Unions Say Chemical Safety Board is Broken, Putting Workers and Communities at Risk

Unions recommend Obama Administration fill vacant and soon-to-be vacant Board seats

CONTACTS:  Michael Wright, Director, United Steelworkers Health, Safety and Environment Department, (c) 412-370-0105, (o) 412-562-2580; Robyn Robbins, Assistant Director, Occupational Safety and Health Office, United Food and Commercial Workers International Union, (o) 202-257-6211; Eric Frumin, Change to Win Health and Safety Coordinator, (c) 917-209-3002

Pittsburgh, PA — Several International Unions representing hundreds of thousands of chemical workers again criticize the U.S. Chemical Safety Board (CSB), today for their report on the October 11, 2008, oleum release at INDSPEC Chemical Corporation in Petrolia, PA.  The unions reacted to the CSB’s new report on a release of oleum, an acid used in various industries, from a manufacturing facility represented by USW Local Union 6346-25.  The Local Union was excluded from the beginning in all aspects of the investigation by the company proclaiming the investigation to be privileged. 

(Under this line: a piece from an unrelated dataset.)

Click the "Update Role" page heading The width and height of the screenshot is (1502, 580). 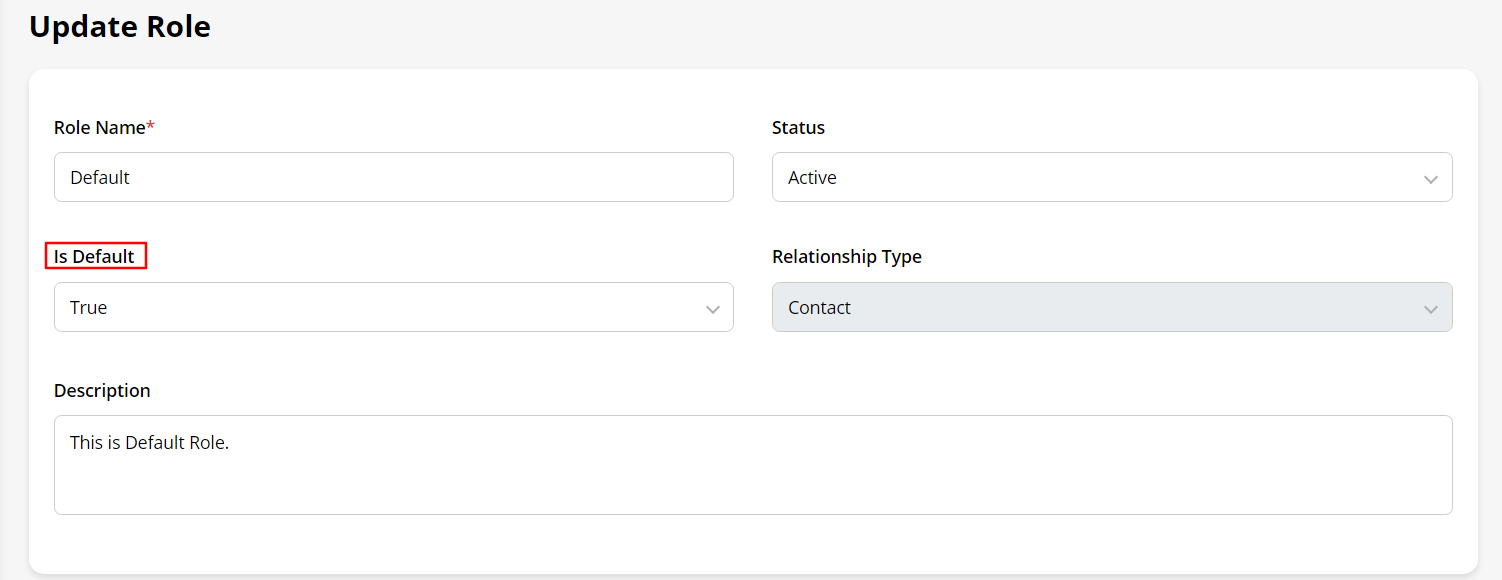(120, 27)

“The CSB report process is broken,” said Mike Wright, USW Health Safety and Environment Director. “This report lacks the quality of analysis of past reports. A major release of oleum, a widely used and highly hazardous material that endangers both workers and the public, should trigger a comprehensive investigation and formal recommendations, rather than just lessons learned. CSB recommendations are key to long term and sound improvement of workplace and community health and safety.”
"OSHA’s Process Safety Management Standard (PSM) requirements are designed to ensure that management has knowledge of and responsibility over, the systems, equipment and practices in the plant. The CSB report fails to identify the key and true root causes of the oleum release,” said Eric Frumin, Change to Win Health and Safety Coordinator.

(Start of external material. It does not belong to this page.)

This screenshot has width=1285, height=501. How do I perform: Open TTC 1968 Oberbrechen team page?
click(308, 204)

"The report has failed our workers and our community and it will do little to prevent future incidents,” said Harry Boltz, President of USW Local Union 6346-25.  “OSHA citations issued contained 27 legally-binding requirements. Our employer’s report contains 30 recommendations.  The CSB Case Study contains three general and somewhat vague recommendations.  Workers here and members of the community around the plant are still at risk of exposure to oleum, so are many others across the country.”

Union Safety and Health leaders recommend the following actions:

  1. The Obama Administration should immediately fill the existing vacant seat and name a candidate for the soon-to-be vacant seat on the Board.  
  2. The CSB should examine its process for worker, union and public involvement in the investigation process to ensure that all parties can fully participate to bring about workplace and community safety.
  3. The CSB should examine this investigation to determine if a more detailed review of the incident and more complete report was necessary and would have been more valuable to the stakeholders.